A valorização do esporte feminino no Brasil.
Enviada em 01/08/2020
Segundo o filósofo Kant, todos os indivíduos de uma sociedade democrática possuem os mesmos direitos e deveres, entretanto, a valorização do esporte feminino, no Brasil, segue um rumo contrário ao pensamento, devido à falta de isonomia no corpo civil. Assim, é necessário que o governo reveja suas políticas públicas em relação a essa minoria, a fim de combater o preconceito e auxiliar no reconhecimento desse setor, o qual carece de atenção de todos.
A priori, de acordo com as ideias de John Locke, o quadro configura-se em uma ruptura do “contrato social”, já que o Estado deve garantir a igualdade de gênero, porém não assegura para essa parcela civil, como em 1941, quando Vargas proibiu a modalidade feminina no esporte.

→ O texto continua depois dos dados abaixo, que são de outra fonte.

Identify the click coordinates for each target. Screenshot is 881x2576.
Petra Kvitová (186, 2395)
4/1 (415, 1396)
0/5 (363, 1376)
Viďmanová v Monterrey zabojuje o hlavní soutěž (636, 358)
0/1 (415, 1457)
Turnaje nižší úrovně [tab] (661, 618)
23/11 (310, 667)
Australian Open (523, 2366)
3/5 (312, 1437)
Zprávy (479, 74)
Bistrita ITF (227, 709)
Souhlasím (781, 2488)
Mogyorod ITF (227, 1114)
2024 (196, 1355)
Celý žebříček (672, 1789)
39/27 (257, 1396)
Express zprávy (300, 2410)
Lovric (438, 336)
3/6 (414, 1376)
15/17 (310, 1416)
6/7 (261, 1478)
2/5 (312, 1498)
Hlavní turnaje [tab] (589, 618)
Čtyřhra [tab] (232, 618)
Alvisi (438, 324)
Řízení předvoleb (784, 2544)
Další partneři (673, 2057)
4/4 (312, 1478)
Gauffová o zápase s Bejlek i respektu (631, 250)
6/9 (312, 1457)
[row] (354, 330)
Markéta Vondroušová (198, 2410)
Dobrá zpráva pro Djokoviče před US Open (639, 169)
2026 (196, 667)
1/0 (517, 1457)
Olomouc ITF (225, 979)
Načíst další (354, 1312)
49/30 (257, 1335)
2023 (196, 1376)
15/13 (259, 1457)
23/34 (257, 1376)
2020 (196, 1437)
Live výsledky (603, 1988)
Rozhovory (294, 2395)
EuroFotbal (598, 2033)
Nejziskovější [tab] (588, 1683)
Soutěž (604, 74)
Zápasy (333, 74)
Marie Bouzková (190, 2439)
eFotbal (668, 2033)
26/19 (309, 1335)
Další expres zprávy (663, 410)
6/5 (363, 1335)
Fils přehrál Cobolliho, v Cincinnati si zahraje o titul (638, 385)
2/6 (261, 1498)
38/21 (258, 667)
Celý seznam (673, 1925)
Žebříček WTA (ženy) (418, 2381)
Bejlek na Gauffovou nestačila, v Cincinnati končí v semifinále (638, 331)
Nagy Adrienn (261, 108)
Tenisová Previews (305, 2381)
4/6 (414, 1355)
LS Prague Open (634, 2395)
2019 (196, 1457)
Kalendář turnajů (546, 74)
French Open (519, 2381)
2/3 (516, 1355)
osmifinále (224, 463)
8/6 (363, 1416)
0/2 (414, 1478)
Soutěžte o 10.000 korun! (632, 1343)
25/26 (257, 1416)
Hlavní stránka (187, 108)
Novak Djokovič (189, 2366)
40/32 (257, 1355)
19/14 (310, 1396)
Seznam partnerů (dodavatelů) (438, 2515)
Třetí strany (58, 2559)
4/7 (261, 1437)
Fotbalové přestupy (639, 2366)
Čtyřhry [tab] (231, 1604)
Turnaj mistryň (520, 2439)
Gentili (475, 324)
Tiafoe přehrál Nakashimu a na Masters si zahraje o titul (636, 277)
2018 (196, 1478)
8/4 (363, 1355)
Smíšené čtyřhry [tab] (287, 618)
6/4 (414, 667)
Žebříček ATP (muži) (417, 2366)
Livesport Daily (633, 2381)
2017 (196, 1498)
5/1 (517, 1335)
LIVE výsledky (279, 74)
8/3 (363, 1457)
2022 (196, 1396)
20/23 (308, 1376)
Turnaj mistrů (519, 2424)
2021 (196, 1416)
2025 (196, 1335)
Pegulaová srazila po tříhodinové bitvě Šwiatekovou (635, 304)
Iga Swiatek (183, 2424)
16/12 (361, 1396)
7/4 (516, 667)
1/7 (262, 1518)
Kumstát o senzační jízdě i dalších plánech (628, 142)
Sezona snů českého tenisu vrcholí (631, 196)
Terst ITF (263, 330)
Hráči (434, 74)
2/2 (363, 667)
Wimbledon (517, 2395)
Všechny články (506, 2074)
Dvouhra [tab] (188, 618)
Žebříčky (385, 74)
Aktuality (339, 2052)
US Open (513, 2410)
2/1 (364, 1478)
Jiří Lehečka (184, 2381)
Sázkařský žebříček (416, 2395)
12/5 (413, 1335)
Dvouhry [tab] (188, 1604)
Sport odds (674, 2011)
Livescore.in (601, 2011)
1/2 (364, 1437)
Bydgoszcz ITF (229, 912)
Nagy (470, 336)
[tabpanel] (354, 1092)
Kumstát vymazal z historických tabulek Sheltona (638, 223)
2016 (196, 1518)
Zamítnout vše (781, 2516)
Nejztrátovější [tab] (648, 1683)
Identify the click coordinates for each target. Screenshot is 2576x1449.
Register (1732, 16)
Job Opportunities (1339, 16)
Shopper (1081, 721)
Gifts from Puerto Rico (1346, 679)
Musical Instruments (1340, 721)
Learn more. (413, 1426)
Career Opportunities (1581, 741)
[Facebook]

Sob esse viés, o prejulgamento discriminatório com as mulheres, em sua maioria, é perpetuado por obra da construção de um círculo social marcado pelo machismo, rotulando, desde então, a classe feminina como inferior. Destarte, para exemplificar, uma menina, de 10 anos, viralizou na internet em razão do desabafo sobre o bullying que enfrenta por jogar futebol, tal quesito teve atenção da atacante do time brasileiro que afirma ter encarado o mesmo preconceito. Sendo assim, percebe-se a dificuldade de reverter esse cenário e como o reflexo histórico influencia até o momento, distando do rompimento dessa mazela.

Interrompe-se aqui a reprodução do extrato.